### EXCERPTED PASSAGE:
Get the Recipe: Chicken Shawarma Bowl

Oven-baked chicken shawarma combines with tomatoes, cucumber, feta and a creamy garlic white sauce for an easy and delicious meal. Add rice or cauliflower rice as well, if you like.
5 stars from 2 ratings
Prep Time: 15 minutes
Cook Time: 35 minutes
Marinating Time: 1 hour
Total Time: 1 hour 50 minutes
Yield: 4 servings

Ingredients

  • 2 pounds boneless skinless chicken thighs, skinless chicken thighs
  • 1 large red onion, peeled and quartered

Chicken Shawarma Marinade:

  • 2 lemons, juiced, about 1/4-1/3 cup
  • 1/3 cup olive oil
  • 6 cloves garlic, minced
  • 3/4 teaspoon salt
  • 1/4 teaspoon freshly ground black pepper
  • 1 Tablespoon cumin
  • 1 Tablespoon coriander
  • 2 teaspoons paprika
  • 3/4 teaspoon turmeric
  • 1/4 teaspoon cinnamon
  • Crushed red pepper flakes, to taste

White Sauce:

  • 1/2 cup plain yogurt
  • 2 Tablespoons mayonnaise
  • 1 Tablespoon fresh lemon juice
  • 2 cloves garlic, minced

For the chicken shawarma bowl:

  • cooked rice, optional
  • cherry tomatoes, halved
  • cucumber, quartered and sliced
  • feta cheese, cubed or crumbled
  • salt and freshly ground pepper
  • chopped fresh parsley

Instructions
 

  • Unfold the chicken thighs and place in a large bowl or a zipper plastic storage bag.

### SUPPLIED INFORMATION:
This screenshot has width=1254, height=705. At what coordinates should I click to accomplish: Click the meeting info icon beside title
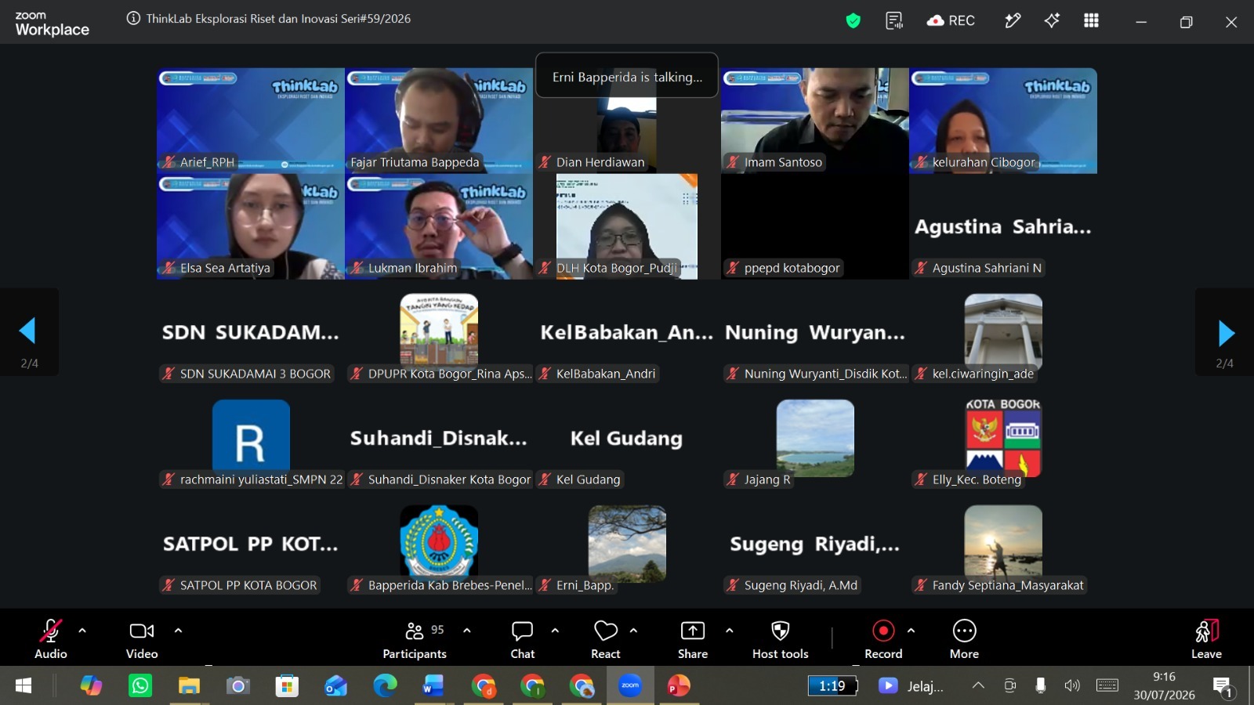[x=133, y=19]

### EXERCISES TO COMPLETE:
1. According to the chicken shawarma bowl recipe, how long is the marinating time?
2. Repeat the part of the chicken shawarma bowl recipe between "Oven-baked chicken shawarma" and "if you like.", inclusive.

### RESPONSE LIST:
1. 1 hour

2.
Oven-baked chicken shawarma combines with tomatoes, cucumber, feta and a creamy garlic white sauce for an easy and delicious meal. Add rice or cauliflower rice as well, if you like.